Old ‘Ghost’ Theory of Quantum Gravity Makes a Comeback
A 1977 theory known as quadratic gravity was long left to languish because of its negative-energy “ghost” particle. But the ghost might not be a deal-breaker after all.
Kristina Armitage/Quanta Magazine
Introduction
The force we experience most intimately remains the most mysterious. Physicists understand how vast migrations of particles called photons light up our homes, and how swarms of “gluon” particles hold together the cores of our atoms. But they can’t say what gravity particles, if any, delight us as babies by enabling our spoons to plummet to the floor. The force of gravity has proved so difficult to account for in terms of particles that many physicists have abandoned that approach altogether. They consider the possibility that gravity — and with it, reality as a whole — might instead be made of tiny strings or other strange things.

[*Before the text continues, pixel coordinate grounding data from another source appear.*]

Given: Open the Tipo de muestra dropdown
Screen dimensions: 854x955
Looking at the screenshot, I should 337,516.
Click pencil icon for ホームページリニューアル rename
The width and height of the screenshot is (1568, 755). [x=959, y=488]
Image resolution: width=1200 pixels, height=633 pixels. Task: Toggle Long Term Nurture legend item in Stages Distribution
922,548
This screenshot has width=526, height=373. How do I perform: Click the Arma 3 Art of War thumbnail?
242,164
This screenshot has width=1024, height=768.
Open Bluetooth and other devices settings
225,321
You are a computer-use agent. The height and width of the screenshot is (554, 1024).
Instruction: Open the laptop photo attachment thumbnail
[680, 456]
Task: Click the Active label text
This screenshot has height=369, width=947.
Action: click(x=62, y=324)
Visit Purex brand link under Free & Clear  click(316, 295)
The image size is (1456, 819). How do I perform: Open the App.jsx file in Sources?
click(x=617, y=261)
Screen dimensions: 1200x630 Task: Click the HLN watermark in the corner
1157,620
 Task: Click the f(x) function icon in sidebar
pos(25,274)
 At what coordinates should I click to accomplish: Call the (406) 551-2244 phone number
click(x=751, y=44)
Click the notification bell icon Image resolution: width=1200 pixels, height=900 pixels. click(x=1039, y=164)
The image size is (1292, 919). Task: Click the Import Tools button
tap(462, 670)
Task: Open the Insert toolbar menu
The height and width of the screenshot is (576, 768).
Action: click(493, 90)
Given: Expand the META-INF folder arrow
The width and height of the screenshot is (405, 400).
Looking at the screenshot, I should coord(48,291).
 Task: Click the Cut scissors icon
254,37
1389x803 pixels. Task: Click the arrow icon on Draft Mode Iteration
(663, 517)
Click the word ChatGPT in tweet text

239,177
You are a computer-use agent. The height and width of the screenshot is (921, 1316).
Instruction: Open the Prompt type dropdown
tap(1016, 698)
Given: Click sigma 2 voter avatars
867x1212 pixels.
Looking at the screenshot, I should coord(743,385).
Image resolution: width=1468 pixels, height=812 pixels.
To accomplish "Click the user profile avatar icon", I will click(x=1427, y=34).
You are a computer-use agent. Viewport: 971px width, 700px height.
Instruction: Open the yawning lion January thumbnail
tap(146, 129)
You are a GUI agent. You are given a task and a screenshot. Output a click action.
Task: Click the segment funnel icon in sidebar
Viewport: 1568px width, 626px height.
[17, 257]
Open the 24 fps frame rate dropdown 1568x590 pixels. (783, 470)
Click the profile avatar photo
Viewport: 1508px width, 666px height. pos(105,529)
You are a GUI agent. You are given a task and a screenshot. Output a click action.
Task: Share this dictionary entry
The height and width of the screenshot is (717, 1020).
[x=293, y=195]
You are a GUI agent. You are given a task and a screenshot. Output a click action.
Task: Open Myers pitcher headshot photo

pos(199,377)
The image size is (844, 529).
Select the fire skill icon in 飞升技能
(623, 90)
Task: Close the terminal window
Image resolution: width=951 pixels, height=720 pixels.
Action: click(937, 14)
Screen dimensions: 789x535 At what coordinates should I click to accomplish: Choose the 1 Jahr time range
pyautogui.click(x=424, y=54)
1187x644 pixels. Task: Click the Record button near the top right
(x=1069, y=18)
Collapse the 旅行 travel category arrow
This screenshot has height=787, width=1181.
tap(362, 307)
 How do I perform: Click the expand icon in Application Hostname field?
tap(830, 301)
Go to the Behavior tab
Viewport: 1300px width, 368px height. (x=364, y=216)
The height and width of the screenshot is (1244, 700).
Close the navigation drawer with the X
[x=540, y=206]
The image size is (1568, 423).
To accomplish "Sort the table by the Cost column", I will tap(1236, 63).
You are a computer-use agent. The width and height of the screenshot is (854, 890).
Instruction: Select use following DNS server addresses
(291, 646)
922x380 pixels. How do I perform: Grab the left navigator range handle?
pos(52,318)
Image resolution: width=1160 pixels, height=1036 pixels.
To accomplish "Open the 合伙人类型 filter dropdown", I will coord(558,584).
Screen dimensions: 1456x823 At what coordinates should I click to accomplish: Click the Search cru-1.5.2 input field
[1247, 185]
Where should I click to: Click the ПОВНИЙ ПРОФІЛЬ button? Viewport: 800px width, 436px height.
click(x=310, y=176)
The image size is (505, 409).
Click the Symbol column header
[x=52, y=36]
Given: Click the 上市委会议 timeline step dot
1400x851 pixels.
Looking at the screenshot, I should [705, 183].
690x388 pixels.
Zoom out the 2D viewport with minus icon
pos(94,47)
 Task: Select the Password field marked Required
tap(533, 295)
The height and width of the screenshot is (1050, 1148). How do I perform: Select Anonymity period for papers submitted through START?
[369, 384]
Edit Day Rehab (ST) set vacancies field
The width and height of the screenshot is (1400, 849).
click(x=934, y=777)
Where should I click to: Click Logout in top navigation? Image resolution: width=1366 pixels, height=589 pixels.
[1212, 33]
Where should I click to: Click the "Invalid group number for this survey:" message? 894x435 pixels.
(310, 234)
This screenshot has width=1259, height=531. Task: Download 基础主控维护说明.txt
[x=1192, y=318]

But in one corner of the theoretical-physics world, the particle approach is staging a comeback. A growing band of physicists has been using the typical approach to particle physics, known as quantum field theory, for gravity. Although this use of the theory was long considered fatally flawed, these physicists are now finding that it works far better than their predecessors expected.
“So far there is no hint telling us that we should throw quantum field theory away; actually, it’s the opposite,” said Luca Buoninfante, a theoretical physicist at Radboud University in the Netherlands whose calculations have helped shore up the old theory. When you apply the standard quantum field theory to gravity, you don’t just get a unique theory called quadratic gravity, he said. “You also get new predictions.”
Those predictions have not yet been tested. And on purely theoretical grounds, quadratic gravity has eerie features that still spook many physicists.
But quadratic gravity enthusiasts aren’t put off by its abnormalities. On the contrary, they view these features as previously unappreciated possibilities that may be permitted by quantum field theory. Perhaps effects occasionally sneak ahead of their causes at the microscopic level, for instance. And perhaps negative-energy “ghost” particles that arise in quadratic gravity can exist safely in the equations without creating paradoxes in experiments.
Ghosts, Buoninfante said, may be “new objects that appear when we try to understand gravity and quantum field theory at a deeper level.”
More Constants, More Problems
From the moment physicists tried to fit gravity into quantum field theory (the framework they use to describe all the other fundamental forces), it was obvious the union was going to be a rocky one.
Quantum fields are rippling substances that suffuse space. A ripple in a quantum field is a particle. By exchanging streams of these particle-ripples, one object can push or pull on another, exerting a force. The electromagnetic force, for instance, is conveyed through disturbances in the electromagnetic field that we call photons.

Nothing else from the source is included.